[Exercise] Every line from the one with "市民活動情報ネット（外部サイト） (63, 797)" to the one with "Login (272, 6)", including those two, is to be copied exactly; all other lines of the entries below are left out.

[Working data]
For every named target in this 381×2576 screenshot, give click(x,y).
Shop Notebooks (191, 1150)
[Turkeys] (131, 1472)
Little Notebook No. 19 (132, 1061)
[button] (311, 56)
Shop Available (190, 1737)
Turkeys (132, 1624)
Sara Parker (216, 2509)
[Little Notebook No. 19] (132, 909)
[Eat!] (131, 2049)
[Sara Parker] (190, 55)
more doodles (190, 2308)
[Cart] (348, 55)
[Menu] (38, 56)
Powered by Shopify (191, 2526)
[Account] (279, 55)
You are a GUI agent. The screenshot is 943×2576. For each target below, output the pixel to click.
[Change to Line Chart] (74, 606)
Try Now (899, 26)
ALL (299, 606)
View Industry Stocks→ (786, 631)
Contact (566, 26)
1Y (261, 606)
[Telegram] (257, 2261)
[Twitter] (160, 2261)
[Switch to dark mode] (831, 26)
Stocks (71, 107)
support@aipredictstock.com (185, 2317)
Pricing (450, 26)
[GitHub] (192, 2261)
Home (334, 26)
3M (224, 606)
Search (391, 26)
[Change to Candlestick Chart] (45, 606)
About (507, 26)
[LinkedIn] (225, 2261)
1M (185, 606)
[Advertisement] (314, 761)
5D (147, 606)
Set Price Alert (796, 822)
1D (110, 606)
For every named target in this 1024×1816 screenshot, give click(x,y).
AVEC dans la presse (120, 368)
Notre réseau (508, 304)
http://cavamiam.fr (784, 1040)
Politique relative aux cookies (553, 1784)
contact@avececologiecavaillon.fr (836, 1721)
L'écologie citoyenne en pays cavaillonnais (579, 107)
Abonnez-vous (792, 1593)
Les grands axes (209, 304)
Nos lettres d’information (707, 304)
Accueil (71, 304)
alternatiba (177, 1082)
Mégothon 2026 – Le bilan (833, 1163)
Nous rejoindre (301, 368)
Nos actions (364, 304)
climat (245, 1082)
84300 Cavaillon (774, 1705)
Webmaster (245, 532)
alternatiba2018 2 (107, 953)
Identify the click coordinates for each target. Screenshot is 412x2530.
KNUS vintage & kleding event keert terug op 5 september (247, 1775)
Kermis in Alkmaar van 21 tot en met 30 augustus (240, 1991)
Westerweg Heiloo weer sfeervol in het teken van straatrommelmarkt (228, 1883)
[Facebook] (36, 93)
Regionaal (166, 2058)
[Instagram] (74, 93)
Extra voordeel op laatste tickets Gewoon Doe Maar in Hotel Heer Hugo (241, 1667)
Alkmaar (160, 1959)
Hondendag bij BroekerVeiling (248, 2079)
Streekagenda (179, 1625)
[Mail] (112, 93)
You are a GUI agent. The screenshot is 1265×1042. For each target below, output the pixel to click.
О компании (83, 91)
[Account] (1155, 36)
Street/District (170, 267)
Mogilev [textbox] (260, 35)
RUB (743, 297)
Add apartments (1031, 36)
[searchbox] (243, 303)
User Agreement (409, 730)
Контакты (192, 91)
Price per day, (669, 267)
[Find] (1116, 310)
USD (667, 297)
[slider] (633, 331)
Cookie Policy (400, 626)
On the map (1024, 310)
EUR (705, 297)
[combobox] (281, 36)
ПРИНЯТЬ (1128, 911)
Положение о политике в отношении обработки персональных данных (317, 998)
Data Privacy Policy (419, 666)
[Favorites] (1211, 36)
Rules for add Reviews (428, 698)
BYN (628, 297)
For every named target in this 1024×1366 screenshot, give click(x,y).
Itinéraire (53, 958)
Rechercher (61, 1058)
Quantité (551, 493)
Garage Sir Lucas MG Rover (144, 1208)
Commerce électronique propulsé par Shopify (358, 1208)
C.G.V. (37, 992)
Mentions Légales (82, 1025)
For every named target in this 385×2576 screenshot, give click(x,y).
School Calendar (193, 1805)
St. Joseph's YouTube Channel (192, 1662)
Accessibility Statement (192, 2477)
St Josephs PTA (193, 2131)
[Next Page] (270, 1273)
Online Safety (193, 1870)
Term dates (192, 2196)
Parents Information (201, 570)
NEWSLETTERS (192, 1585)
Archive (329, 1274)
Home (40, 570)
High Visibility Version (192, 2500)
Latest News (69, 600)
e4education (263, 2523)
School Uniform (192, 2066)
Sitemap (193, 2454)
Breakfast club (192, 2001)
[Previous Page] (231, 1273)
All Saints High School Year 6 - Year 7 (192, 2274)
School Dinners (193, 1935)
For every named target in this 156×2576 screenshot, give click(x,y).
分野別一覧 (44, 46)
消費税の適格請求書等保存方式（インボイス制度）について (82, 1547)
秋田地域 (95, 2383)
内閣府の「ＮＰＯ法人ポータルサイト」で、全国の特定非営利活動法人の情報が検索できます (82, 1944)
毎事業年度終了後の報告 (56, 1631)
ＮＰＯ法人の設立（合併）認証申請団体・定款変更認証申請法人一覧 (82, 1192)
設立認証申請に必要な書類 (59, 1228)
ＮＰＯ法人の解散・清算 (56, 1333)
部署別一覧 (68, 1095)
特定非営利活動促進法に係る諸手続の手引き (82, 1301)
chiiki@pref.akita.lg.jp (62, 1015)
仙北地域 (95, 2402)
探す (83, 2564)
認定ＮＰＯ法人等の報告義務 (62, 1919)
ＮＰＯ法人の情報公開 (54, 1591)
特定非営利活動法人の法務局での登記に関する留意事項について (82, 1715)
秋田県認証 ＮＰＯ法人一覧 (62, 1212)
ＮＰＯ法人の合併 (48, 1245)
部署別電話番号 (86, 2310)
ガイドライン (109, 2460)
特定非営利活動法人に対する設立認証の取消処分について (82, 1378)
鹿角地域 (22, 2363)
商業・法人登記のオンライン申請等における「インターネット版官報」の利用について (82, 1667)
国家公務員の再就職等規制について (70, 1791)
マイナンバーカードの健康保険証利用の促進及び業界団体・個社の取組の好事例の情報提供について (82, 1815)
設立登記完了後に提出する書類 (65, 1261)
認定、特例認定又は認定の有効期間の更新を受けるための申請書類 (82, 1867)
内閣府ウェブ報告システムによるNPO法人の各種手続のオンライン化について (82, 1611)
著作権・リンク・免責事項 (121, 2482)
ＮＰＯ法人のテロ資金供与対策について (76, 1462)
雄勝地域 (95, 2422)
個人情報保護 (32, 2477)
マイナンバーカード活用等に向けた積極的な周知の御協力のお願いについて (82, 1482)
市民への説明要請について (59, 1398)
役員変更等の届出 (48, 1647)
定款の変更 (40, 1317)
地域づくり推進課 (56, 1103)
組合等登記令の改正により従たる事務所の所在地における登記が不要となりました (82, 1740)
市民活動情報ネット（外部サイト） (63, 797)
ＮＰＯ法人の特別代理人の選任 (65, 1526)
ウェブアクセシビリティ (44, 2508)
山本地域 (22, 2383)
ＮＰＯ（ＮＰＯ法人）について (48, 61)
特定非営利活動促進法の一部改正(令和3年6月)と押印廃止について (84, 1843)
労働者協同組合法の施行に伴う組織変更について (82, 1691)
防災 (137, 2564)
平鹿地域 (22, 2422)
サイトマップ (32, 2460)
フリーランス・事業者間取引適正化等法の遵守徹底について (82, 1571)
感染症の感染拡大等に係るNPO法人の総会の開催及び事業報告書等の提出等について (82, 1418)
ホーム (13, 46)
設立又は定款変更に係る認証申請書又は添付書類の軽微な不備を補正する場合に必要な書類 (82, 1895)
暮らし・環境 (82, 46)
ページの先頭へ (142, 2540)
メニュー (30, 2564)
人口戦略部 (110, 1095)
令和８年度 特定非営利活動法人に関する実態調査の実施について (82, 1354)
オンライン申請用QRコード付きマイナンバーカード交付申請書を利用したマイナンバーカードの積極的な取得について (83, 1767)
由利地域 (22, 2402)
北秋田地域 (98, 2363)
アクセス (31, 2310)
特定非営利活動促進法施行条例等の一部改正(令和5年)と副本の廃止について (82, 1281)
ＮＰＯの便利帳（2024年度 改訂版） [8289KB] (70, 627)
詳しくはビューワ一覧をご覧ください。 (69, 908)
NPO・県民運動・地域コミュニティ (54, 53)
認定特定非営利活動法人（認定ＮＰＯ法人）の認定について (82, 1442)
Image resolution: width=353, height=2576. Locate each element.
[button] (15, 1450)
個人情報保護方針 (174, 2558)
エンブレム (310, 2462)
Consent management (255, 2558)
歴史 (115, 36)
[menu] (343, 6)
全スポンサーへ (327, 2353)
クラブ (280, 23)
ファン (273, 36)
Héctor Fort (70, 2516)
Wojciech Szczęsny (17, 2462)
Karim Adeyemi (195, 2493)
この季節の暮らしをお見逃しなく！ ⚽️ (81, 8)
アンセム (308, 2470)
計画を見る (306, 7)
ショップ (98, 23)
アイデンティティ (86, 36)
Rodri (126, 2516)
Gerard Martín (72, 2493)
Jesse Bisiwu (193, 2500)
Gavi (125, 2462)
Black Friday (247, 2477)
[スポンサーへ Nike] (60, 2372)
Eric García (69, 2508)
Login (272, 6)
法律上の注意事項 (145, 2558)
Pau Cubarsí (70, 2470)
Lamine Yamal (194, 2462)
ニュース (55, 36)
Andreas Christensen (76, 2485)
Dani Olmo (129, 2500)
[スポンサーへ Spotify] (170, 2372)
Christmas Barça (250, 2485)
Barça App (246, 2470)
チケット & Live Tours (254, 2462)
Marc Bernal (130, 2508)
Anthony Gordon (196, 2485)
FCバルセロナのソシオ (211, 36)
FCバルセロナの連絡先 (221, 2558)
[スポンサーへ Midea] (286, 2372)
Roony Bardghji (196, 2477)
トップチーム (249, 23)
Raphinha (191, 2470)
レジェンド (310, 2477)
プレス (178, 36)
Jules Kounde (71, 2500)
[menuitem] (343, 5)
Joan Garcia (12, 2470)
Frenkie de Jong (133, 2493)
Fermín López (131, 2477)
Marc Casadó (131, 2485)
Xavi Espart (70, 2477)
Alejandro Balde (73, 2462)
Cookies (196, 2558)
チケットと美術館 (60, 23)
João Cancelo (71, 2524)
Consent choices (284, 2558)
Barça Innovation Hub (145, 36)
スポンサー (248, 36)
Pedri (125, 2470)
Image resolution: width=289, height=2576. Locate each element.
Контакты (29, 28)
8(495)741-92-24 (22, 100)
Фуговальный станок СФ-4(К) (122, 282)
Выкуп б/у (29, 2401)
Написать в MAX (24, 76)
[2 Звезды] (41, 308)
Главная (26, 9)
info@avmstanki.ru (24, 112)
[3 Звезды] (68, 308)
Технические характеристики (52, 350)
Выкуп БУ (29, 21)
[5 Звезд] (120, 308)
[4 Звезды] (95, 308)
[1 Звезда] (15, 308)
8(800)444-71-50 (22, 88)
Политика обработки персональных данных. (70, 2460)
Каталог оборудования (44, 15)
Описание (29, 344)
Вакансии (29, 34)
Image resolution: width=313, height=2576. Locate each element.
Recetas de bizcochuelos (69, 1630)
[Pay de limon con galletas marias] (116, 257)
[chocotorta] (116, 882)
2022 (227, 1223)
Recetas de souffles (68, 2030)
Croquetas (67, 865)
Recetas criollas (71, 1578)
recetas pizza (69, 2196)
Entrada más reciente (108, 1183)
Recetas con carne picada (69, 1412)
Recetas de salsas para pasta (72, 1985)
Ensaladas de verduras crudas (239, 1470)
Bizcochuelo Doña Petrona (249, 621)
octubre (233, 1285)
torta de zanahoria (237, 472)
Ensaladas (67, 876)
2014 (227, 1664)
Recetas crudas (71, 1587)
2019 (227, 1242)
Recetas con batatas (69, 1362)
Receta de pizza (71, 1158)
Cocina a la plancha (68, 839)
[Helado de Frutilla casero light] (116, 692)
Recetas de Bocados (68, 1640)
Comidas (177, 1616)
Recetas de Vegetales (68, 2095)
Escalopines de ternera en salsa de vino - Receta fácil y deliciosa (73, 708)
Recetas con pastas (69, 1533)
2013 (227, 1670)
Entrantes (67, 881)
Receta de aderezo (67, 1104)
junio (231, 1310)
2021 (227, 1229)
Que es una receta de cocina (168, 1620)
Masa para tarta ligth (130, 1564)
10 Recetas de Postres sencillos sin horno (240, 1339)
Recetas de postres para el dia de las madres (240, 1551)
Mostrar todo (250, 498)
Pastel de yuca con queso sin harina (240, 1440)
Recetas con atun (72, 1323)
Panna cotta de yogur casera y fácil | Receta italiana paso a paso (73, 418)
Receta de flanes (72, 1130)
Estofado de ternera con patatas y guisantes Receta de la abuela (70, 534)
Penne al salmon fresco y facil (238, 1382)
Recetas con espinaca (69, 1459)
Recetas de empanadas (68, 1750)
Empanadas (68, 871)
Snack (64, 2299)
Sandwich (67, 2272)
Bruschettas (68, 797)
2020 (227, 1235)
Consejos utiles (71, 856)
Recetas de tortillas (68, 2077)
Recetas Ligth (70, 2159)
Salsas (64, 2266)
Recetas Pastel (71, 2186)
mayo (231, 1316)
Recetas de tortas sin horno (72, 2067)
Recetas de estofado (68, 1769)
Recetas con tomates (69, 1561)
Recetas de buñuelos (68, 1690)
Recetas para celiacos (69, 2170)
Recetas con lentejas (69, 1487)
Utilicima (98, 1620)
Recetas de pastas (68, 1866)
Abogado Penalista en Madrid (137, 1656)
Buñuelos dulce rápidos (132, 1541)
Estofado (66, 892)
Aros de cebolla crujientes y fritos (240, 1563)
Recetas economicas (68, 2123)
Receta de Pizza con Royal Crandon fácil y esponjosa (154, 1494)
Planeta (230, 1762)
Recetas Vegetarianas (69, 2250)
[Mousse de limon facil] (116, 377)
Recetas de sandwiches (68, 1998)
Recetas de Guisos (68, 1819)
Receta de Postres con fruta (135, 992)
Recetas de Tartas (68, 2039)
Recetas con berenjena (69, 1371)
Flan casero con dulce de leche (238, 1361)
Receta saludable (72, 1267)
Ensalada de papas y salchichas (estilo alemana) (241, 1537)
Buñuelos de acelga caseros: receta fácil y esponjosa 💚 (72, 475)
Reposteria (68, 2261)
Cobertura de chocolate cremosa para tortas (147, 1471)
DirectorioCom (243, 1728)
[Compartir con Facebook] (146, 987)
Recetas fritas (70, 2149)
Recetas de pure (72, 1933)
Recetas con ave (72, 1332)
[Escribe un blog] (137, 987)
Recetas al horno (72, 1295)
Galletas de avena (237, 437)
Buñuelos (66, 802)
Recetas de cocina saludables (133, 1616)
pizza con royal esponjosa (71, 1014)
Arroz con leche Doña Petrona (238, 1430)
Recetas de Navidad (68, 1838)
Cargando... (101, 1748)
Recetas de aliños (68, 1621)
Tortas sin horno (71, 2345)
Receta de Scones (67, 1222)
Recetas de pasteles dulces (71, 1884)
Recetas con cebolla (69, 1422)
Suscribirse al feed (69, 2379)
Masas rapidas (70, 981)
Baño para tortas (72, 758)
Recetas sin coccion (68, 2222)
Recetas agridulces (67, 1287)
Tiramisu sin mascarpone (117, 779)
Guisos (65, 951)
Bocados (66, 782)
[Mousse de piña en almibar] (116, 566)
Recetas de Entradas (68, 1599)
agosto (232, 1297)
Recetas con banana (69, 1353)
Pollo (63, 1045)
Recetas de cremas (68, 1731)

[Exercise solution]
市民活動情報ネット（外部サイト） (63, 797)
ＮＰＯ法人の特別代理人の選任 (65, 1526)
ウェブアクセシビリティ (44, 2508)
山本地域 (22, 2383)
ＮＰＯ（ＮＰＯ法人）について (48, 61)
特定非営利活動促進法の一部改正(令和3年6月)と押印廃止について (84, 1843)
労働者協同組合法の施行に伴う組織変更について (82, 1691)
防災 (137, 2564)
平鹿地域 (22, 2422)
サイトマップ (32, 2460)
フリーランス・事業者間取引適正化等法の遵守徹底について (82, 1571)
感染症の感染拡大等に係るNPO法人の総会の開催及び事業報告書等の提出等について (82, 1418)
ホーム (13, 46)
設立又は定款変更に係る認証申請書又は添付書類の軽微な不備を補正する場合に必要な書類 (82, 1895)
暮らし・環境 (82, 46)
ページの先頭へ (142, 2540)
メニュー (30, 2564)
人口戦略部 (110, 1095)
令和８年度 特定非営利活動法人に関する実態調査の実施について (82, 1354)
オンライン申請用QRコード付きマイナンバーカード交付申請書を利用したマイナンバーカードの積極的な取得について (83, 1767)
由利地域 (22, 2402)
北秋田地域 (98, 2363)
アクセス (31, 2310)
特定非営利活動促進法施行条例等の一部改正(令和5年)と副本の廃止について (82, 1281)
ＮＰＯの便利帳（2024年度 改訂版） [8289KB] (70, 627)
詳しくはビューワ一覧をご覧ください。 (69, 908)
NPO・県民運動・地域コミュニティ (54, 53)
認定特定非営利活動法人（認定ＮＰＯ法人）の認定について (82, 1442)
Image resolution: width=353, height=2576. Locate each element.
[button] (15, 1450)
個人情報保護方針 (174, 2558)
エンブレム (310, 2462)
Consent management (255, 2558)
歴史 (115, 36)
[menu] (343, 6)
全スポンサーへ (327, 2353)
クラブ (280, 23)
ファン (273, 36)
Héctor Fort (70, 2516)
Wojciech Szczęsny (17, 2462)
Karim Adeyemi (195, 2493)
この季節の暮らしをお見逃しなく！ ⚽️ (81, 8)
アンセム (308, 2470)
計画を見る (306, 7)
ショップ (98, 23)
アイデンティティ (86, 36)
Rodri (126, 2516)
Gerard Martín (72, 2493)
Jesse Bisiwu (193, 2500)
Gavi (125, 2462)
Black Friday (247, 2477)
[スポンサーへ Nike] (60, 2372)
Eric García (69, 2508)
Login (272, 6)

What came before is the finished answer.